• **TASK GOAL**
Repeat the lines of the data below, starting at the line with "Click the question" and continuing through the line with "pyautogui.click(x=1180, y=308)", that line included.

+++ TASK INPUT +++

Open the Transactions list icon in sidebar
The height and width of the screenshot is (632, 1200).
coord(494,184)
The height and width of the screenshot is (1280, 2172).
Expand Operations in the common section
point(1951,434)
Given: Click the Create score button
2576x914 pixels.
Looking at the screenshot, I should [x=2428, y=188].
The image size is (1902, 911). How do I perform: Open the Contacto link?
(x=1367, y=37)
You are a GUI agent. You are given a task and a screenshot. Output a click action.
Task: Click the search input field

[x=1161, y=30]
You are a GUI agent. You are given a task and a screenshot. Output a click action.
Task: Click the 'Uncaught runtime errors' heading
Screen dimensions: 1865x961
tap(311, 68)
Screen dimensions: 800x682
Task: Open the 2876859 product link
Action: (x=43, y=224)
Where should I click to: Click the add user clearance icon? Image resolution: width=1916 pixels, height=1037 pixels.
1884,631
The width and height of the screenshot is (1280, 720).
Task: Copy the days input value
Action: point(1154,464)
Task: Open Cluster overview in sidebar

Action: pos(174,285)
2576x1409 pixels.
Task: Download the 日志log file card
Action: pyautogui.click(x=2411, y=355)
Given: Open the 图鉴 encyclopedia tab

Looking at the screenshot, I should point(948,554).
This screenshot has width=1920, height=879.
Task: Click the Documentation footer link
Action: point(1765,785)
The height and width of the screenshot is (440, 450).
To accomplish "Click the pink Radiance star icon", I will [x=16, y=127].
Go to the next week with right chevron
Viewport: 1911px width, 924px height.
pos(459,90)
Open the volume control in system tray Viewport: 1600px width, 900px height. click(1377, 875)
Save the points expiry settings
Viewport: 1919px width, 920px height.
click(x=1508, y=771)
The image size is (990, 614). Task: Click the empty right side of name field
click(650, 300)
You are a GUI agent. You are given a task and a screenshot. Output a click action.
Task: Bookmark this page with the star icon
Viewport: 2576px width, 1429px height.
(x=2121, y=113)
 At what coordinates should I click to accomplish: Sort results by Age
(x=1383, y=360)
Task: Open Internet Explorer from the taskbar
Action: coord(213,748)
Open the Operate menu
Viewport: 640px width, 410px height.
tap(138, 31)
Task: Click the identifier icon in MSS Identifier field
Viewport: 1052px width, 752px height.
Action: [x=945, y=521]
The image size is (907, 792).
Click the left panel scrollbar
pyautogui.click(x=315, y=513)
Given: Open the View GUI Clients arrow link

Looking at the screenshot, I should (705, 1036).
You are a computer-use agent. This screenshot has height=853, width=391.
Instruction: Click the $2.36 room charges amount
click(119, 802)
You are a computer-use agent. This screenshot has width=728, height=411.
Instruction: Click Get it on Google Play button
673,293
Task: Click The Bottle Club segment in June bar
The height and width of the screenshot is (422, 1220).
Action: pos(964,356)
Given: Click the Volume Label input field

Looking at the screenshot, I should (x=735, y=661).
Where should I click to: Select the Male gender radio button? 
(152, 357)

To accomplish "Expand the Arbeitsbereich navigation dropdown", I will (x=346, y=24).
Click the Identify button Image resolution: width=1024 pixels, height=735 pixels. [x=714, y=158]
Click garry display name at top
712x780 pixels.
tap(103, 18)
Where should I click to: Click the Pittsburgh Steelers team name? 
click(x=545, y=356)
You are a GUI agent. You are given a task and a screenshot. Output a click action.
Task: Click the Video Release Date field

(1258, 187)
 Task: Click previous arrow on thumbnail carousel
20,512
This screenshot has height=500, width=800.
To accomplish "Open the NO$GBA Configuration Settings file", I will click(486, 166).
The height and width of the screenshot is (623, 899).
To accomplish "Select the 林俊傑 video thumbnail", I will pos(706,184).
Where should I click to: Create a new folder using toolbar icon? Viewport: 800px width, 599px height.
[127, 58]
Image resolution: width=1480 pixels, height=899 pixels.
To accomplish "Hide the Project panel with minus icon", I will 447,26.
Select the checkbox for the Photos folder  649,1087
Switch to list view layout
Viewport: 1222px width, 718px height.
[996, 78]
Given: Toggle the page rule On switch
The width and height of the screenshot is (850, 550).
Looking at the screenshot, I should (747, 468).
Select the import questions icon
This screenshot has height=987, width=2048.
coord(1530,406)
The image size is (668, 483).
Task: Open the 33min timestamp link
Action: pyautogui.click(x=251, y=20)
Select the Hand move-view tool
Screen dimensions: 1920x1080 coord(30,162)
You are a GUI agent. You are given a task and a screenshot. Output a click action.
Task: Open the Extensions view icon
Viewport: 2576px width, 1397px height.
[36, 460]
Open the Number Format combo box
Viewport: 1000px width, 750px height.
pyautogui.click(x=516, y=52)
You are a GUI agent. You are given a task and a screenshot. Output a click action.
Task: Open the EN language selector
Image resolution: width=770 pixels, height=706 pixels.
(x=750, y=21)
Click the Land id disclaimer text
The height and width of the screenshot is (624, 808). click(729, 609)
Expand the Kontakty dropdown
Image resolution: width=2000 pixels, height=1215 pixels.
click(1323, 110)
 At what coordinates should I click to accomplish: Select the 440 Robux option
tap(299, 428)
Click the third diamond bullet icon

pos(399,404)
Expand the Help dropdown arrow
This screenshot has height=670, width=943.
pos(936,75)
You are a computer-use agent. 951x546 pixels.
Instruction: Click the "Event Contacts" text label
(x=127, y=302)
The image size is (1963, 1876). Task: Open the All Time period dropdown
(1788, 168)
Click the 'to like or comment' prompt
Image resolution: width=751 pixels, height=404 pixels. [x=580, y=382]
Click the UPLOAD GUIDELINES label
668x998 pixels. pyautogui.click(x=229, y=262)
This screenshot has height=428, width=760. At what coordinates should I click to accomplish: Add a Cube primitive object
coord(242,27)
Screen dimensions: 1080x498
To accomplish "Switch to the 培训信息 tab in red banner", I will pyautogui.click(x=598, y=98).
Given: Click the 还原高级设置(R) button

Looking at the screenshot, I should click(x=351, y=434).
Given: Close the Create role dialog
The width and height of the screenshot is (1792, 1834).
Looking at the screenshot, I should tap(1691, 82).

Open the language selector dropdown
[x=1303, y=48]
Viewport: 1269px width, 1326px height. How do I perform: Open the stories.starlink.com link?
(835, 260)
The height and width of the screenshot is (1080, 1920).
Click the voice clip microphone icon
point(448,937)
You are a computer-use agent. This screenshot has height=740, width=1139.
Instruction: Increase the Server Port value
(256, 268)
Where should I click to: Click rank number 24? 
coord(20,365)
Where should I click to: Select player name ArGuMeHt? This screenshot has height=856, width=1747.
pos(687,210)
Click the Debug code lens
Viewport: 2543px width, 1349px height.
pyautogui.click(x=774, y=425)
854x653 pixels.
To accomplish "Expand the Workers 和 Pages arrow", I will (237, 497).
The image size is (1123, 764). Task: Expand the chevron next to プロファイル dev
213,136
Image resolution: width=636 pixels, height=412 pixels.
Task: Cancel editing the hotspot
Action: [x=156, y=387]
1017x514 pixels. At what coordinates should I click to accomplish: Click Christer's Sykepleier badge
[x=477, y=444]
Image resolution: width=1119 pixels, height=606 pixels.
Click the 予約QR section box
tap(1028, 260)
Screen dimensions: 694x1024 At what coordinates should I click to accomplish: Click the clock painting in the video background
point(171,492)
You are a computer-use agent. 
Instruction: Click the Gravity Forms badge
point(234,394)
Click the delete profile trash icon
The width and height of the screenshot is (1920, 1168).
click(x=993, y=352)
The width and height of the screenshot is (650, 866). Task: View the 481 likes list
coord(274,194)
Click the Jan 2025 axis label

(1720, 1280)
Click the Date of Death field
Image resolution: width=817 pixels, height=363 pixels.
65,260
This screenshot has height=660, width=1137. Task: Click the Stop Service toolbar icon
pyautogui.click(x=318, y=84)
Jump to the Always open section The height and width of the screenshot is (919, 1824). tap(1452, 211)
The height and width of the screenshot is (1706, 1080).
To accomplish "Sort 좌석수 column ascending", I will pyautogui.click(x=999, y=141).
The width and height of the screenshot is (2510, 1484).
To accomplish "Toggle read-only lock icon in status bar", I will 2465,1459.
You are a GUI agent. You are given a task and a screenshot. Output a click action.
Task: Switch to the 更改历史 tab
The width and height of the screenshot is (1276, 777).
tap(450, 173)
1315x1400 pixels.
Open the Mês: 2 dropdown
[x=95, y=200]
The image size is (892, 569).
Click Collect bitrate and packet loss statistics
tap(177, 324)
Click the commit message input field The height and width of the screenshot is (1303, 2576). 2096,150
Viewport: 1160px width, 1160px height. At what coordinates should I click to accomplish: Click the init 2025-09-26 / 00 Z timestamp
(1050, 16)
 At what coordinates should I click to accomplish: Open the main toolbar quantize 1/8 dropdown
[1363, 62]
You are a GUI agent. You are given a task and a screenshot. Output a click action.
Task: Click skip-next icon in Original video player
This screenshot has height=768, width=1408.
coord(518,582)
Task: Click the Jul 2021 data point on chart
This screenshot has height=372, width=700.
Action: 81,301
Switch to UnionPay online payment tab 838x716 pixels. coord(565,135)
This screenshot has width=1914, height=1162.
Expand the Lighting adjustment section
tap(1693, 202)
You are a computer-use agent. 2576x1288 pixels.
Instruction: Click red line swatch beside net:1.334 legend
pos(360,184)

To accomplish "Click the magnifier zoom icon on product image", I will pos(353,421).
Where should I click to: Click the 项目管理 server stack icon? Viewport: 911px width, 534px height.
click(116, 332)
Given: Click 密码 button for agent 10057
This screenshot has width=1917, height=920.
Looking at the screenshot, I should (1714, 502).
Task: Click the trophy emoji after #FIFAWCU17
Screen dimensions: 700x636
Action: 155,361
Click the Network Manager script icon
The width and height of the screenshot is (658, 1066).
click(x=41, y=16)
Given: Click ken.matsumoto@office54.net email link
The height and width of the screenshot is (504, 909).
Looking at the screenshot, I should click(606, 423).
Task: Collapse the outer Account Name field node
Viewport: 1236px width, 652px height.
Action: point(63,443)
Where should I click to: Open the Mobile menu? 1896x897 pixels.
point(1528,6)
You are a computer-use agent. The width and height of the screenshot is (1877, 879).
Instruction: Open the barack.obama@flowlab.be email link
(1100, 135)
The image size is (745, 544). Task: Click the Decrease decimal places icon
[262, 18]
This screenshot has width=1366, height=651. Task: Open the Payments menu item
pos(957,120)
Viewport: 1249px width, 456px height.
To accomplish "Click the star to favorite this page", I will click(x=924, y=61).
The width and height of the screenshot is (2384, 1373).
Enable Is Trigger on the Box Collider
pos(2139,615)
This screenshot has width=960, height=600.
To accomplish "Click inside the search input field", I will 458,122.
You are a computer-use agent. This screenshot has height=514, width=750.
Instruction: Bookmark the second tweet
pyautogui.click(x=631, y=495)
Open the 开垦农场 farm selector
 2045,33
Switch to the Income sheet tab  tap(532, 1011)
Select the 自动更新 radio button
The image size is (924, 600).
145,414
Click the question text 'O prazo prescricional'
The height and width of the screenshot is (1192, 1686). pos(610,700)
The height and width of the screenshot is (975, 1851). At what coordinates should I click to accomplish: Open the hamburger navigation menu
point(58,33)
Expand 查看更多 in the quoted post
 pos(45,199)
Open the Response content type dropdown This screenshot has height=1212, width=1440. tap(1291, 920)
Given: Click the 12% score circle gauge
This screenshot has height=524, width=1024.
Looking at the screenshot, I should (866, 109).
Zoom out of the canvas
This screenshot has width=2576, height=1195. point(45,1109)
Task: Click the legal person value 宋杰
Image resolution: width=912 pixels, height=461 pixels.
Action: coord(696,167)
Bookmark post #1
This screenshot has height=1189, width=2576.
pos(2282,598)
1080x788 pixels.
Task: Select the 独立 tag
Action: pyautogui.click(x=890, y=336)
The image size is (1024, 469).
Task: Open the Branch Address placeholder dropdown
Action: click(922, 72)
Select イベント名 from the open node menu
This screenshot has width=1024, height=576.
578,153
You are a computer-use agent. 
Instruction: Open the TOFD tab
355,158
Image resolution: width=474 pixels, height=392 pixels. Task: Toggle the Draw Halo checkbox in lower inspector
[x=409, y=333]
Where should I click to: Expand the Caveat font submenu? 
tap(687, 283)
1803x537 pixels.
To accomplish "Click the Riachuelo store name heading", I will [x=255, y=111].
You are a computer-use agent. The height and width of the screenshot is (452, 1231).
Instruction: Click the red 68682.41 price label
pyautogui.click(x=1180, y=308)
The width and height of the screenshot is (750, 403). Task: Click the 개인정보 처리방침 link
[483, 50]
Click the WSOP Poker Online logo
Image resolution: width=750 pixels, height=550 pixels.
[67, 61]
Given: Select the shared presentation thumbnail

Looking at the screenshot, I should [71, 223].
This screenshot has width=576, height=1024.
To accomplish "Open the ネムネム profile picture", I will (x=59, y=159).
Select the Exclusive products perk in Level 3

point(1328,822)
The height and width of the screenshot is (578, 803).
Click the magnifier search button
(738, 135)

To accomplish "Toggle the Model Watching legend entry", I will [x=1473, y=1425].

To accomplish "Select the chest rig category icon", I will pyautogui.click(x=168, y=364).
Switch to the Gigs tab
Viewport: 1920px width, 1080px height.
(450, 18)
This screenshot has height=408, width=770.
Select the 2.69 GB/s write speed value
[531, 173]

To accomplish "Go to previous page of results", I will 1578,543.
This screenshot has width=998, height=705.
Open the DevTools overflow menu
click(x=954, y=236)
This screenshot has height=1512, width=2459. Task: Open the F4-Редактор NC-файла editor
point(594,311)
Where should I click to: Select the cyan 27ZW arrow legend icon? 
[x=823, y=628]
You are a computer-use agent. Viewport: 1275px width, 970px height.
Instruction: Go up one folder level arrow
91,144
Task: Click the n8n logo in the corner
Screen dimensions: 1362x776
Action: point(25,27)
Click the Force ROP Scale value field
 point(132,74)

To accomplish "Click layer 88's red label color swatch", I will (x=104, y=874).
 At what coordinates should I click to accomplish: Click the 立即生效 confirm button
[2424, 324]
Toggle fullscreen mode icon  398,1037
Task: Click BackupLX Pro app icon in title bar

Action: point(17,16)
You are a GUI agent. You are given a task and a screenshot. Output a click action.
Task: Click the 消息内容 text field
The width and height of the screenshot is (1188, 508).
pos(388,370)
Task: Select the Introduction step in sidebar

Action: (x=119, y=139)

+++

• **SOLUTION TO THE PROBLEM**
Click the question text 'O prazo prescricional'
The height and width of the screenshot is (1192, 1686). pos(610,700)
The height and width of the screenshot is (975, 1851). At what coordinates should I click to accomplish: Open the hamburger navigation menu
point(58,33)
Expand 查看更多 in the quoted post
 pos(45,199)
Open the Response content type dropdown This screenshot has height=1212, width=1440. tap(1291, 920)
Given: Click the 12% score circle gauge
This screenshot has height=524, width=1024.
Looking at the screenshot, I should (866, 109).
Zoom out of the canvas
This screenshot has width=2576, height=1195. point(45,1109)
Task: Click the legal person value 宋杰
Image resolution: width=912 pixels, height=461 pixels.
Action: coord(696,167)
Bookmark post #1
This screenshot has height=1189, width=2576.
pos(2282,598)
1080x788 pixels.
Task: Select the 独立 tag
Action: pyautogui.click(x=890, y=336)
The image size is (1024, 469).
Task: Open the Branch Address placeholder dropdown
Action: click(922, 72)
Select イベント名 from the open node menu
This screenshot has width=1024, height=576.
578,153
You are a computer-use agent. 
Instruction: Open the TOFD tab
355,158
Image resolution: width=474 pixels, height=392 pixels. Task: Toggle the Draw Halo checkbox in lower inspector
[x=409, y=333]
Where should I click to: Expand the Caveat font submenu? 
tap(687, 283)
1803x537 pixels.
To accomplish "Click the Riachuelo store name heading", I will [x=255, y=111].
You are a computer-use agent. The height and width of the screenshot is (452, 1231).
Instruction: Click the red 68682.41 price label
pyautogui.click(x=1180, y=308)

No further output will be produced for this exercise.